Now to obtain $c_b$ we can substitute the solution we found for $c_a$ back into the original differential equations, specifically in $\dot c_a={g\over2}e^{-i\Delta t}c_b$. This gives us:

$$c_b(t)={ie^{i\Delta t/2}\over g}\left(\alpha e^{i\Omega_\mathrm{R}t}\left[2\Omega_\mathrm{R}-\Delta\right]-\beta e^{-i\Omega_\mathrm{R}t}\left[2\Omega_\mathrm{R}+\Delta\right]\right)$$

which is more complicated as it needs to accommodate for the initial condition set by $c_a$. To describe the general situation where one starts in the ground state with probability amplitude $A$ and in the excited state with probability amplitude $B$, we need to find $\alpha$ and $\beta$ such that, for any detuning $\Delta$, we have:

\begin{align} \alpha+\beta&=A\\ {i\over g}(\alpha(2\Omega_\mathrm{R}-\Delta)-\beta(2\Omega_\mathrm{R}+\Delta))&=B \end{align}

which is solved for $\alpha$ and $\beta$ as:

\begin{align} \alpha&={A(2\Omega_\mathrm{R}+\Delta)-Big\over \Omega_\mathrm{R}}\\ \beta&={A(2\Omega_\mathrm{R}-\Delta)+Big\over \Omega_\mathrm{R}} \end{align}

where $Big$ is, of course, $i$ (Euler number) times $Bg$ (probability amplitude times coupling strenght).
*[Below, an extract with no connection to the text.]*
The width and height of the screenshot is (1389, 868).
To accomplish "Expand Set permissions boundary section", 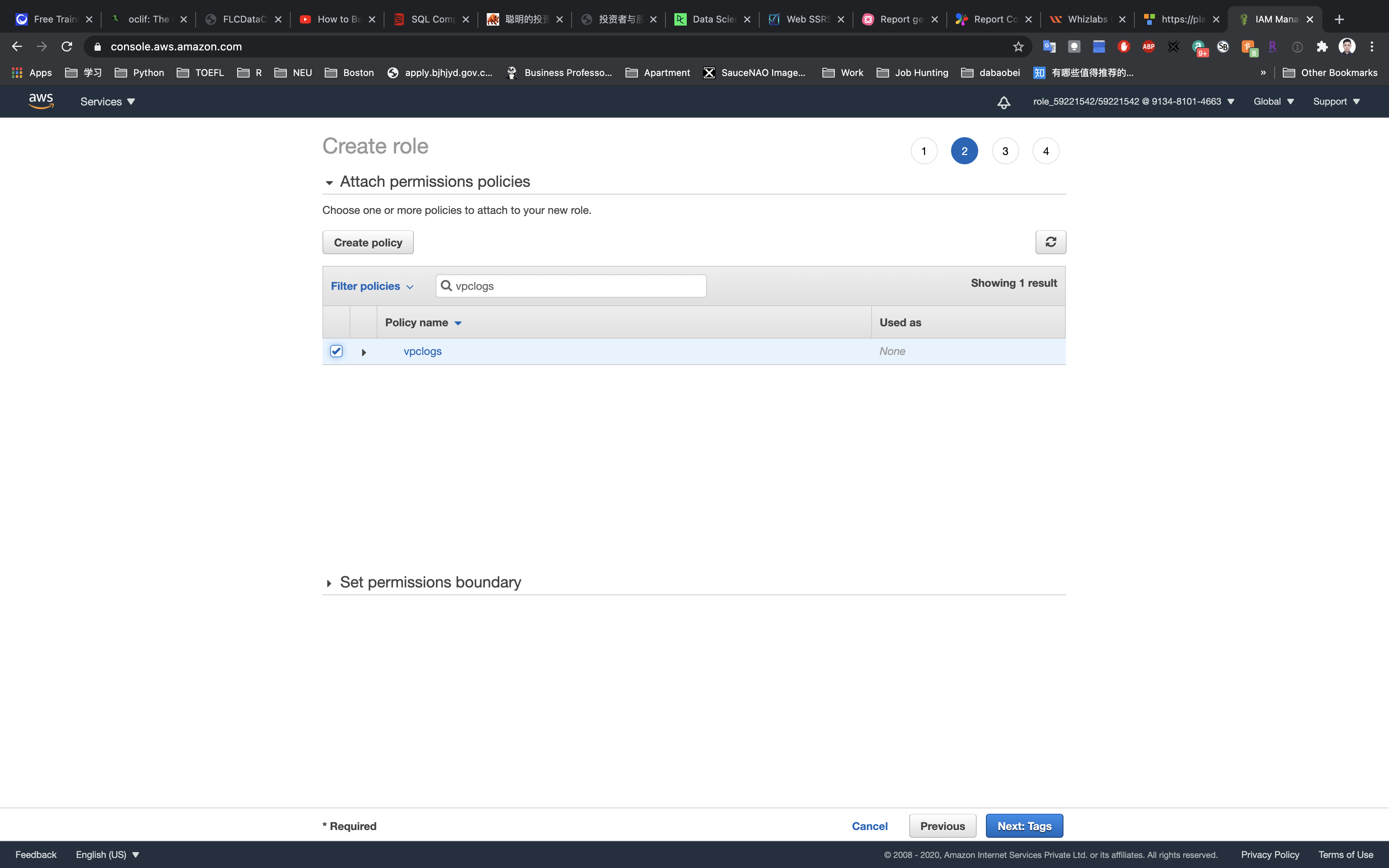I will (x=329, y=583).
In these formulae, normalization demands that $|A|^2+|B|^2=1$. Particular cases of interest include resonance, in which case

$$ \begin{align} \alpha&={1\over 2}\left(A-iB\right)\\ \beta&={1\over2}(A+iB) \end{align} $$

i.e., $\alpha=z/2$ and $\beta=z^*/2$ for some complex number $z$ on the unit circle (i.e., such that $|z|^2=1$). In this case, one has full-amplitude Rabi oscillations of the type:

\begin{align} c_a(t)&={e^{-i\Delta t\over2}}\operatorname{Re}(ze^{i\Omega_\mathrm{R}t})/2\,,\\ c_b(t)&={-e^{i\Delta t\over2}}\operatorname{Im}(ze^{i\Omega_\mathrm{R}t})/2\,, \end{align}

i.e., full amplitudes trajectories on a circle, whose phase dynamics is set by the initial condition. This is not a coincidence as Rabi oscillations turn out to be great-circles on a sphere (the so-called Bloch sphere) as we shall see next Semester when we study the dynamics of a so-called qubit and learn new ways to look at quantum states (wavefunctions) of such systems. Here we will we content ourselves with a few examples of typical Rabi dynamics:

Rabi-oscillations-examples.png

At resonance, all the populations are swept over, so the phase decides which is the initial condition. With detuning, this becomes an independent parameter. A Mathematica notebook is provided for you to explore dynamically: RabiOscillations.nb.